I’ve already admitted that Health Savings Accounts are not the full solution to our health care system, but they are among the most powerful tools that we have today. The example of Whole Foods grocery really illustrates the point.
Five years ago, the Whole Foods grocery chain switched to a high-deductible plan. If an employee has a sore throat or a sprained ankle, he pays. But if he gets cancer or heart disease, his insurance covers it.
Whole Foods puts around $1,500 a year into an account for each employee. It’s not charity but part of the employee’s compensation. It’s money Whole Foods would have otherwise spent on more-expensive insurance. Here’s the good part for employees: If they don’t spend the money on medical care this year, they keep it, and the company adds more next year.
It’s called a health savings account, or HSA.
CEO John Mackey told me that when he went to the new system, “Our costs went way down.”
Yet today, some workers have $8,000 in their accounts.
The same articles states that:
If people paid their own bills, they would likely buy high-deductible insurance (roughly $1,000 for individuals, $2,100 for families) because on average, the premium is $1,300 cheaper. But people are so conditioned to expect others to pay their medical bills that they hate high deductibles: They feel ripped off if they must pay a thousand dollars before the insurance company starts paying.
From my own experience when people really understand the program they like it. Here are the numbers that our company found as we have been shopping for insurance lately. We chose one high deductible plan and one standard plan that each employee could choose from. The high deductible plan was $2500 a year cheaper in premiums. We calculated that the worst case scenario for the high deductible plans – paying every penny of the deductible without receiving a cent from the insurance company – would cost $884 more than the same medical care under the standard plan (this assumes that much of the deductible is used in preventive care where the standard insurance charges a copay for each visit, if it were some accident that cost the whole deductible for the HD plan the difference is no more than $700). On the other side – the person on the HD plan has to spend a minimum of $3900 (okay it came out to $3899.99) before they have spent as much – including premiums – as the person on the standard plan.
When we started discussing the plans as employees there were 2 of us who were already planning on getting HD plans. By the time we made the decision on what plans to offer 70% of the company had decided to switch to HD plans.
A few decades ago most insurance plans were high deductible plans and were intended to only cover catastrophic situations. But there was widespread criticism that these plans incentivized people to forego preventative treatment that could minimize catastrophic conditions.
The medical industry, the insurance industry, public health officials, unions, politicians, and many other players pushed for changes. There was a relentless push to erase barriers that might keep people from going to the doctor or from getting a medication.

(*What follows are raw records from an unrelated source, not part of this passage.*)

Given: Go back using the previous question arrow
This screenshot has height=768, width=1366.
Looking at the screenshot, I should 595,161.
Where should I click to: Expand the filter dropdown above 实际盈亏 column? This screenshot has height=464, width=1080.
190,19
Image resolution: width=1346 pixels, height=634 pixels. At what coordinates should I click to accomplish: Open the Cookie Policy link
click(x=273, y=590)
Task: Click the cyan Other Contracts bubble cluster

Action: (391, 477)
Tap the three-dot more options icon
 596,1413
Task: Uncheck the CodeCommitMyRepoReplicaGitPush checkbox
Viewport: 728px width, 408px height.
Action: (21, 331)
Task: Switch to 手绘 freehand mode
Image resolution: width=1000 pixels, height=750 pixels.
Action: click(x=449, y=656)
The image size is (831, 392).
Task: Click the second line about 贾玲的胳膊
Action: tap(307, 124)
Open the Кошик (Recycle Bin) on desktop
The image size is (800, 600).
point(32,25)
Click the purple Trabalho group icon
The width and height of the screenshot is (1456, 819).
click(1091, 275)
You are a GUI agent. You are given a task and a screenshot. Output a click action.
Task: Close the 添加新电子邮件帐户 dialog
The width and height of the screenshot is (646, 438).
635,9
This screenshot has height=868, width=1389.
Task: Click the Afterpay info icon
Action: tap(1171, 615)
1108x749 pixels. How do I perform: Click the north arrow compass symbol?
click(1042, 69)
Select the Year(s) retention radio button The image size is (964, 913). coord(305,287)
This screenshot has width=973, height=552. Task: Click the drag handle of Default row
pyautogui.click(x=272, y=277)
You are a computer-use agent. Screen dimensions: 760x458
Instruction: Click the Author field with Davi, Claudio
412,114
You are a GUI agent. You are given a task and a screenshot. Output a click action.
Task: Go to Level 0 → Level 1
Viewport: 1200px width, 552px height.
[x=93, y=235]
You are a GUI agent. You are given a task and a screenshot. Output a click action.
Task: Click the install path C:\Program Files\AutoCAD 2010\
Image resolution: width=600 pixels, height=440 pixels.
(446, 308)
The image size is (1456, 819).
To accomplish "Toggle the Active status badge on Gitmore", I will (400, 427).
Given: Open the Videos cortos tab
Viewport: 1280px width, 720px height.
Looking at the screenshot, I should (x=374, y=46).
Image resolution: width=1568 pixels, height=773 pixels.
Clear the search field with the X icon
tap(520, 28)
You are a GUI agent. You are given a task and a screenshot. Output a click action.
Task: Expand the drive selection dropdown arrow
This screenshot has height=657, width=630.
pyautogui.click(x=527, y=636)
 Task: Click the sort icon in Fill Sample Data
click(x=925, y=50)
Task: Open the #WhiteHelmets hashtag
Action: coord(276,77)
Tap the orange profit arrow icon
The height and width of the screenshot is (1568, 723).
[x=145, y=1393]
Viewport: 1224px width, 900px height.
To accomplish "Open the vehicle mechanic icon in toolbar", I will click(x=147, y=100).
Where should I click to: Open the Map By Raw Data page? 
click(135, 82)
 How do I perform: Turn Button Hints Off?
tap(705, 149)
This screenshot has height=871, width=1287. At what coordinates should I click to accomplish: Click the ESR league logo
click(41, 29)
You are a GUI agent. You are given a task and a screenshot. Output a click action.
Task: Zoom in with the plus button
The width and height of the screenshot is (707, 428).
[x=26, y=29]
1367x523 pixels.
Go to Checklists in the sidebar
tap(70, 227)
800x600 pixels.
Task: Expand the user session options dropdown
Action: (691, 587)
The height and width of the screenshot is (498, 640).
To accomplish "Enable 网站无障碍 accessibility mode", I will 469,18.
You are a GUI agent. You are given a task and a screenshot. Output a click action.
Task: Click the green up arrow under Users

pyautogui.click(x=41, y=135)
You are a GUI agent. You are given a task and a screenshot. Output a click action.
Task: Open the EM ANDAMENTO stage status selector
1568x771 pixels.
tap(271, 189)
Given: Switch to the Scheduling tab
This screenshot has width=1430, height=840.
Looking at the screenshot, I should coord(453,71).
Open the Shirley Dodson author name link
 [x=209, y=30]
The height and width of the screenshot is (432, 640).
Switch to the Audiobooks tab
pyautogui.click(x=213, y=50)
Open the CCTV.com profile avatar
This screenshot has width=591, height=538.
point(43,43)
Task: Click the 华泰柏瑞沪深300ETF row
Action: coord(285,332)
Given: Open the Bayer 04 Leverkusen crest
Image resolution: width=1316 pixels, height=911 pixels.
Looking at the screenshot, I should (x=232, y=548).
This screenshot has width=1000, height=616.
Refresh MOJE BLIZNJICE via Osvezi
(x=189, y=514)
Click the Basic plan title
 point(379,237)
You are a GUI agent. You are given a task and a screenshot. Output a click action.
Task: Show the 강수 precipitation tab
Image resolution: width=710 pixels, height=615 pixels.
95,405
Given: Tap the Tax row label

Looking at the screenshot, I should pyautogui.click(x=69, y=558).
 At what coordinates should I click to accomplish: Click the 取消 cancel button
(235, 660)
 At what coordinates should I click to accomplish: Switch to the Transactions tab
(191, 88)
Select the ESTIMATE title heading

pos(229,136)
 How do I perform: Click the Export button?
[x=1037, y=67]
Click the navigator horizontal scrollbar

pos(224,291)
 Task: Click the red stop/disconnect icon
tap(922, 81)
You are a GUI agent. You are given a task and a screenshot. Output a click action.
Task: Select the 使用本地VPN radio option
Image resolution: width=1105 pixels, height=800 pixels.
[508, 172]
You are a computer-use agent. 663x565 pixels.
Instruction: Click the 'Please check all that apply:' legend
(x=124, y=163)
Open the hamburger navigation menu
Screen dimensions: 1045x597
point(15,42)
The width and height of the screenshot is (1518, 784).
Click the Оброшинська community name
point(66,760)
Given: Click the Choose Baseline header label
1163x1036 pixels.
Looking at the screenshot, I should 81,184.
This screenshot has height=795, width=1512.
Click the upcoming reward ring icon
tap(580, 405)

That is part of the reason people today are nearly completely separated from the direct economic burdens of their health care choices.
HSAs are an attempt to straddle the fence and get the best of both worlds. They try to reconnect people to the economic realities of their most common health care choices. HSAs do not, however, completely overcome the original complaint that they incentivize avoidance of preventative care.
HSAs are imperfect on the freedom side because people are not free to use their savings for anything but politically approved expenditures. Politicians should have no say in how I choose to use that money. HSAs are imperfect on the medical side because they arguably promote avoidance of preventative care, which can lead to future catastrophic costs that might otherwise be avoided.
Still, imperfect HSAs can be part of fixing our medical system. A few additional elements should include lifting government controls on how many of which kind of medical degrees can be offered, having most routine care administered by nurse practitioners, and limiting extensions of drug and medical equipment patents. Jesse Harris had a good post on some of these ideas at this link: http://www.coolestfamilyever.com/2007/01/26/solving-the-health-care-crisis-why-nobodys-solution-will-fix-the-problem/ .
One of the things that I like about our HSA plan (that I didn’t mention above even though it makes the numbers even better) is that preventive care such as regular checkups and immunizations are free even before the deductible has been met.
I just think that it’s important to help people understand the power of the few tools that we already have at our disposal. When people really understand HSA’s they start to take advantage of those tools and that can start to make a difference before we ever manage to get our congressmen to agree on any other solutions to improve our ailing system.